A escalada dos custos da guerra e o impacto prolongado das sanções ocidentais estão a colocar uma forte pressão sobre as finanças da Rússia, levando o Presidente Vladimir Putin a recorrer diretamente aos grandes empresários para sustentar o esforço militar.
De acordo com o jornal The Guardian, o líder russo reuniu-se recentemente com magnatas em Moscovo, onde terá solicitado contribuições financeiras para reforçar o orçamento da defesa, numa medida que vários analistas classificam como uma forma de “contribuição forçada em tempo de guerra”.
Segundo informações publicadas pelo The Guardian, pelo menos dois empresários manifestaram disponibilidade para contribuir para o financiamento militar após o encontro. No entanto, a natureza dessas contribuições levanta dúvidas, sendo amplamente interpretadas como resultado de pressão direta do Kremlin.
A estratégia surge num momento em que o Estado russo enfrenta um crescente desequilíbrio financeiro. O aumento abrupto das despesas militares está a obrigar o governo a procurar novas fontes de receita, incluindo junto do setor privado.
Os números revelam a dimensão do desafio. Em 2025, os gastos com defesa atingiram cerca de 13,1 biliões de rublos (aproximadamente 192 mil milhões de euros), o que representa um aumento de 42% face ao ano anterior.

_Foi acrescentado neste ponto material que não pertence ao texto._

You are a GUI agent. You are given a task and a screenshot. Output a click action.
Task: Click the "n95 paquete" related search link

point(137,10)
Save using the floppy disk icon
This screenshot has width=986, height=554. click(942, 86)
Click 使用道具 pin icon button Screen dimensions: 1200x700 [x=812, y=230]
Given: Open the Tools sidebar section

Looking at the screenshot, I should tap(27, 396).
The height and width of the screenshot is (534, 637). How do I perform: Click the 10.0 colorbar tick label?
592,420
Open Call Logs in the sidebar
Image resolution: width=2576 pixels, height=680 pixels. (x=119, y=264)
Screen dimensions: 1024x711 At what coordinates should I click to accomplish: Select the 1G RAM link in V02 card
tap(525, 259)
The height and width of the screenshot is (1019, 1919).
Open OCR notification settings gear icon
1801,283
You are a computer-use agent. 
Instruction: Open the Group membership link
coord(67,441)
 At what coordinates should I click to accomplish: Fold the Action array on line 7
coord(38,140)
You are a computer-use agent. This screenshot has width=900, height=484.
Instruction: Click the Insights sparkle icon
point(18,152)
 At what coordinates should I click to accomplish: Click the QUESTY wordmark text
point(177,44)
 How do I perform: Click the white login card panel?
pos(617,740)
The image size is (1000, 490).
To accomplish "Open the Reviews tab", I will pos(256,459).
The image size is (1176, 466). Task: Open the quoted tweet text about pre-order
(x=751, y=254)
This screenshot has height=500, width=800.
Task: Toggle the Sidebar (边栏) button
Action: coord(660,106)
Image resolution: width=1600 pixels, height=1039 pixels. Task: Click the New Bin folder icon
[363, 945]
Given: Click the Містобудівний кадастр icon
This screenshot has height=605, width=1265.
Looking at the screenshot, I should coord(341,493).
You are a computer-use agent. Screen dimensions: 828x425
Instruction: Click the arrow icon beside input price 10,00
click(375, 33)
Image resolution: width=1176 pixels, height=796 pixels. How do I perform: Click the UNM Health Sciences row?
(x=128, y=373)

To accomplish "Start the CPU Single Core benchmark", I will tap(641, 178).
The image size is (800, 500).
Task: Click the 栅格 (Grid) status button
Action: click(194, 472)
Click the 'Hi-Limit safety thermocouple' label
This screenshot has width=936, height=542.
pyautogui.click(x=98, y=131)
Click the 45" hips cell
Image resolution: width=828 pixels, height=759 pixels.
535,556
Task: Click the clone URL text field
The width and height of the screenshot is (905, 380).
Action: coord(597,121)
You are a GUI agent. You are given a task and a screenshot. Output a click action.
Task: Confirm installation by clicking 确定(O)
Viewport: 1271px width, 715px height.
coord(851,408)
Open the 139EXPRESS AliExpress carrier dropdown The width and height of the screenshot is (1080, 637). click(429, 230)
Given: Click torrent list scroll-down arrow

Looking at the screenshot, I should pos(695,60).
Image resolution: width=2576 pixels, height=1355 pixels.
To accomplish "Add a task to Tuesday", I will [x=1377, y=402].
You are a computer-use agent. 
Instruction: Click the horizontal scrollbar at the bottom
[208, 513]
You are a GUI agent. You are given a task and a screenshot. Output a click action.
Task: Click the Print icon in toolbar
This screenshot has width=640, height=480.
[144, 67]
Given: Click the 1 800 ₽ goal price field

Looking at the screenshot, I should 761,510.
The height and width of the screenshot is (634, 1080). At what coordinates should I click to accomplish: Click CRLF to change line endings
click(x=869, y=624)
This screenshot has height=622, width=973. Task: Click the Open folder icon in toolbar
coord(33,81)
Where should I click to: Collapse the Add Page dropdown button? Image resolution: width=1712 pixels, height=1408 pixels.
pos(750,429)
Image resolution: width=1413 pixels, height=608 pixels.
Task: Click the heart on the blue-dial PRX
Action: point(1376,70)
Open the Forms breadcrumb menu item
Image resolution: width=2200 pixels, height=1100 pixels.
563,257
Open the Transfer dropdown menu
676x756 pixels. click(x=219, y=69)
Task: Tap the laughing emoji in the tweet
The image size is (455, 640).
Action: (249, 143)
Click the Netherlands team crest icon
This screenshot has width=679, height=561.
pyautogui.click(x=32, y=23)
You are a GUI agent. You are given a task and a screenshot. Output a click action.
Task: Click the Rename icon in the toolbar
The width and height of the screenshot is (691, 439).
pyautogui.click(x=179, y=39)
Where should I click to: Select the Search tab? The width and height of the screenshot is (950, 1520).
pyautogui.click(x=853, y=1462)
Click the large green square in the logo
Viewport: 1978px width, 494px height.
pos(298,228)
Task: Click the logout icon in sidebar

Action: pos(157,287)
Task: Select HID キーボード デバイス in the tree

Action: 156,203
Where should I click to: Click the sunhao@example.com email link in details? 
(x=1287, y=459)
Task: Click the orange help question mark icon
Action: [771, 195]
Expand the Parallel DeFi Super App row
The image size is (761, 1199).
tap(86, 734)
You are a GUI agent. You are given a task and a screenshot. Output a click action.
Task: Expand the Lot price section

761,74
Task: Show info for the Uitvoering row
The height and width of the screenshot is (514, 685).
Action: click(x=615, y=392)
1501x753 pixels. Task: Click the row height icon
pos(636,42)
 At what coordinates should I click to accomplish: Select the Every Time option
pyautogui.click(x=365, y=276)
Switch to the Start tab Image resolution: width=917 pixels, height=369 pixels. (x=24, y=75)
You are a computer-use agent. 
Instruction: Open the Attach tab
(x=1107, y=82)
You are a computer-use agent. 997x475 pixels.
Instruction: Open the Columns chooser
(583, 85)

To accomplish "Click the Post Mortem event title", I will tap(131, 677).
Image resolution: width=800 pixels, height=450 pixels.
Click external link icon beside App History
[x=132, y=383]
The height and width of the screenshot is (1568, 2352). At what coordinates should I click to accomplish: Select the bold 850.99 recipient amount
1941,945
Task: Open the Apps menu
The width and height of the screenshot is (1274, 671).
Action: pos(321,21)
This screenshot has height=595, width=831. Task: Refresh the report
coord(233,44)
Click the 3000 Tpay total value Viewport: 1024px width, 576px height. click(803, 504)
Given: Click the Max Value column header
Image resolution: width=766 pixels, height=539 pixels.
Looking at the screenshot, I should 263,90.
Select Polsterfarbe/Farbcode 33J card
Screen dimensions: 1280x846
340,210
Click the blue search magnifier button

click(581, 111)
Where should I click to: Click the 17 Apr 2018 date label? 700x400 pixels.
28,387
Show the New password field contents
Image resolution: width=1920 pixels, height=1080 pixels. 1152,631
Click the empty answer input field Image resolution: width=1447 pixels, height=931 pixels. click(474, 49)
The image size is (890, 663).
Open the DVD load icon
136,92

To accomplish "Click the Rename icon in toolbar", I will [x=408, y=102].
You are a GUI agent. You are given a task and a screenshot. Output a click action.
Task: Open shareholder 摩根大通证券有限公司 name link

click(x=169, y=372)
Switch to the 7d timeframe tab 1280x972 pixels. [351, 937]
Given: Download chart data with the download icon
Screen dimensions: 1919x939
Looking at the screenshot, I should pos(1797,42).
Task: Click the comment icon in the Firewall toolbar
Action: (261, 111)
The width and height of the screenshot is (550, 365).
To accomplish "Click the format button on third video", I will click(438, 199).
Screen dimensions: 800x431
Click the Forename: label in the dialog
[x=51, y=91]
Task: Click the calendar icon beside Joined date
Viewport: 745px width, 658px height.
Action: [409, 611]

Ao mesmo tempo, o défice orçamental acumulado nos primeiros dois meses do ano já ultrapassou 90% da meta anual, evidenciando a rapidez com que as contas públicas se deterioram.
Perante este cenário, o governo russo tem adotado medidas fiscais agressivas. Entre elas, destaca-se o aumento do imposto sobre o valor acrescentado (IVA) para 22% e a introdução de taxas adicionais sobre lucros extraordinários de grandes empresas.
O contexto militar continua a agravar a situação. Após tentativas de mediação lideradas pelos Estados Unidos, a Ucrânia recusou retirar-se da região de Donbass, levando Moscovo a reafirmar a intenção de continuar a ofensiva até alcançar o controlo total da área.
O porta-voz do Kremlin, Dmitry Peskov, sublinhou que, embora a Rússia não exclua negociações de paz, a questão territorial permanece inegociável.
Apesar da subida dos preços do petróleo — impulsionada por tensões no Médio Oriente — ter aumentado as receitas do país, Putin adotou um discurso cauteloso. Em declarações citadas pelo The Guardian, o Presidente russo alertou os empresários para não distribuírem lucros extraordinários sob a forma de dividendos.
Na prática, o Kremlin pretende canalizar esses ganhos adicionais para financiar o esforço de guerra, reforçando a ideia de que o setor privado será cada vez mais chamado a suportar os custos do conflito.
A combinação de despesas militares elevadas, sanções internacionais e crescimento limitado está a testar a resiliência da economia russa. A pressão sobre empresas e contribuintes deverá intensificar-se à medida que o conflito se prolonga.
Neste contexto, a estratégia do Kremlin evidencia uma mudança clara: mobilizar todos os recursos disponíveis — públicos e privados — para sustentar uma guerra cujo fim permanece incerto.